### ТЕКСТ ДЛЯ ЧТЕНИЯ
((

Читаем Кржижановский полностью

«Помнишь ли ты, как сказала мне, когда мы вошли в блестящую, роскошную залу, наполненную изящным» мужчинами и дамами:

— Неужели здесь будут говорить о голоде?

В этот вечер говорили два… профессора. Чего-чего только не насказали они там! Мы слышали и изречения восточной мудрости, и цитаты из громких писателей, перед нами проходили и мудрено-поэтические сравнения, и ряды эффектных цифр, и все это было так гладко, размеренно, ровно.

Когда же в этой роскошной зале, при громких аплодисментах изящных господ и дам, обе речи закончились одинаковым заключительным аккордом, гласившим, что «нам не страшны голод и материальная нищета: стоит только заводить школьные библиотеки и волшебные фонари», — мы с тобой опрометью выбежали из блестящего собрания…»[2]

Он пошел ее провожать. Они говорили о Кампанелле, о Городе Солнца…

Лето 1895 года было проведено, конечно, на Волге. Он немного устал от обилия впечатлений Петербурга и поехал на этот раз в тихие Моркваши, где когда-то жил вместе с матерью/ Здесь он поселился у сестер Чириковых, Марии и Клавдии, в их маленьком домике, смотрящем на Волгу с Лысой горы. Широко раскрыв глаза, слушали они вечерние рассказы Глеба и его товарищей — Ильина, Старкова, приехавших из Петербурга.

Глеб в разговорах старался в первую очередь поколебать народнические представления сестер. Он одобрял, конечно, действия Клавдии, организовавшей в Моркващах школу для бедных детей, но утверждал, что это не все. Есть более важные дела, которым надо посвятить себя. Он познакомил Клавдию с учением Маркса.

Они бродили вдоль Волги по траве и удивлялись: почему желтеют пятки? «Нефть», — говорил Глеб, и мечтал о будущем, о расцвете края, о том, как все его несметные богатства, о которых он еще наверняка не знал, лишь догадывался по намекам природы, но в которые верил, будут служить всем, а не графу Орлову-Давыдову, единственному владельцу этих мест. Глеб мечтал и о волжской электростанции, но это были мечты, а не проекты…

Быстро прошло короткое лето, Глеб истомился по работе, соскучился по Старику.

…Общаясь с рабочими накоротке, вникая в их повседневные заботы, Глеб чувствовал, как далеко вперед смотрел Старик, как своевременно он нацелил организацию на связь с широкими рабочими массами. Стихийный протест против бедности, бесправия, неграмотности, обрушивался не только на хозяев фабрики — в ненависти пролетариата тонули армия, церковь, жандармы, министры и царь. Были среди рабочих свои трибуны, боевые руководители, были «книжники», интеллигенты, были среди них решительные и робкие, забитые, особенно среди тех, кто только что расстался с деревней. Разные были рабочие, и Старик учил Глеба всматриваться в лица.

))

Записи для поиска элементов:
((

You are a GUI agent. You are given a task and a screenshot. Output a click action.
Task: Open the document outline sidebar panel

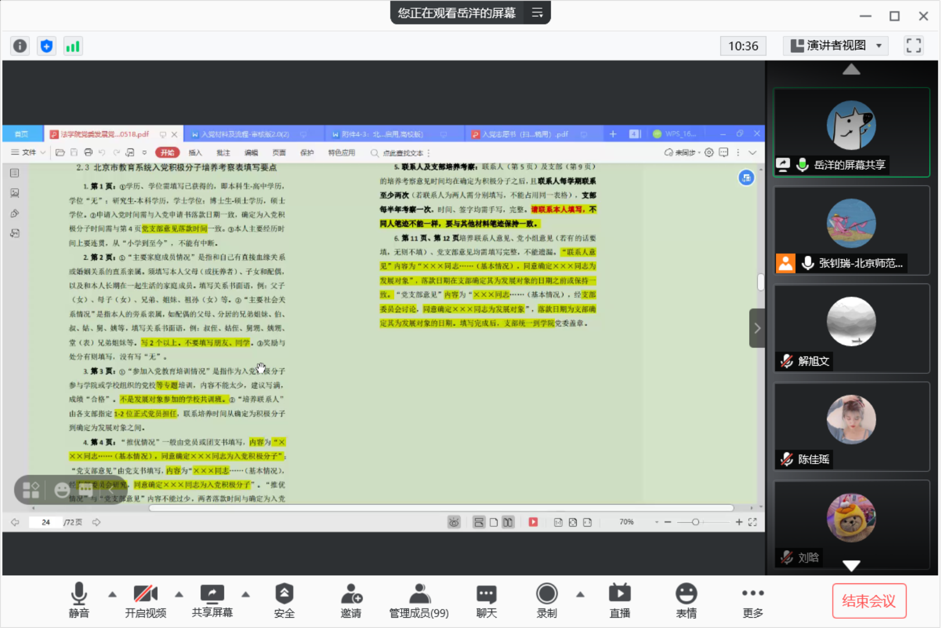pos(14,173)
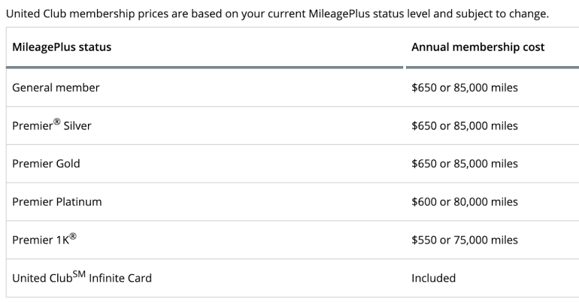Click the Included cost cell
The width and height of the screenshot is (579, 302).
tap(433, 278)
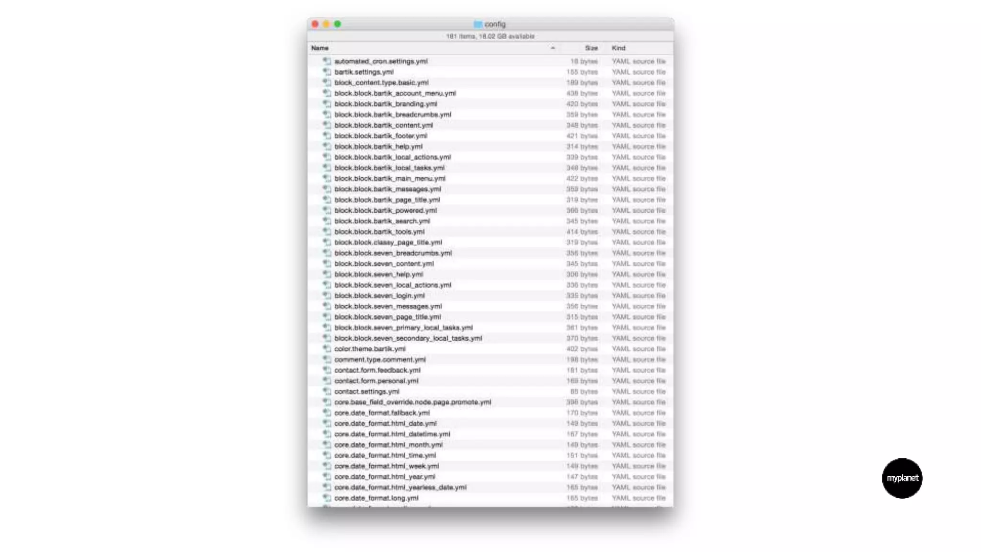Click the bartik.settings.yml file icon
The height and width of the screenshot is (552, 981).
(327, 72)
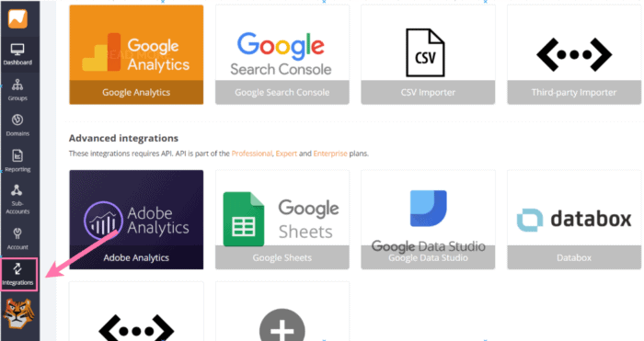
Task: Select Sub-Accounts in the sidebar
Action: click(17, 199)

))

### ПОСТАВЛЕННАЯ ЗАДАЧА
Подхватите текст о Глебе и Старике и продолжите его, начав сразу после последнего предложения.

### ОТВЕТ НА ЗАДАЧУ
Это было трудно. Сразу после возвращения из Нижнего, когда он снова окунулся в атмосферу рабочих кружков, Порфирий Михайлов привел к нему забитого, с порчеными зубами безработного, не имеющего семьи, денег, жилья, словом, никаких цепей, приковывающих его к колеснице прогнившего общества. Михайлов рассказывал, как Василий ходил с булыжником возле дома Торнтонов у Английской церкви, напротив корпусов суконной фабрики. Детей у Торнтонов не было, породистые собаки сновали по газонам, Волынкин размахнулся булыжником в ненавистную бульдожью морду — и не добросил. Но убежать сумел, Порфирий затащил его в подъезд.

Глеб, он же Григорий Иванович, ободрил Василия, дал денег, начал расспрашивать о жизни, а Михайлов предложил ему жить в его комнате на Шлиссельбургском тракте. Там Волынкин поближе сошелся с «Григорием Ивановичем» — Кржижановским, наслушался разговоров о несправедливом отношении капиталистов к рабочим, о грабеже рабочих фабрикантами, о необходимости изменить порядки в стране в пользу рабочих.

Григорий Иванович был у них частым гостем. Он захаживал к рабочим по вечерам, возвращаясь со службы в лаборатории. Пытаясь привлечь сердца, пытаясь говорить на понятном рабочим языке, Глеб избрал для агитации форму, которая, как казалось ему, должна лучше всего соответствовать и уровню рабочих, и исконным русским традициям, — он произвел литературную обработку русской сказки, превратив ее в политический памфлет: «Как царь Ахреян ходил богу жаловаться», которую и читал рабочим вслух, вызывая дружный смех. Весной Волынкин никак не мог найти работы, и Глебу приходилось чуть ли не содержать его — Порфирий, уезжая накануне пасхи в деревню, дал Волынкину на всякий случай адрес «Григория Ивановича» — Коломенская, 7, квартира 49, и тот несколько раз заходил к Глебу, прося денег. На квартире Григория Ивановича Волынкин видел многих незнакомых еще ему интеллигентов.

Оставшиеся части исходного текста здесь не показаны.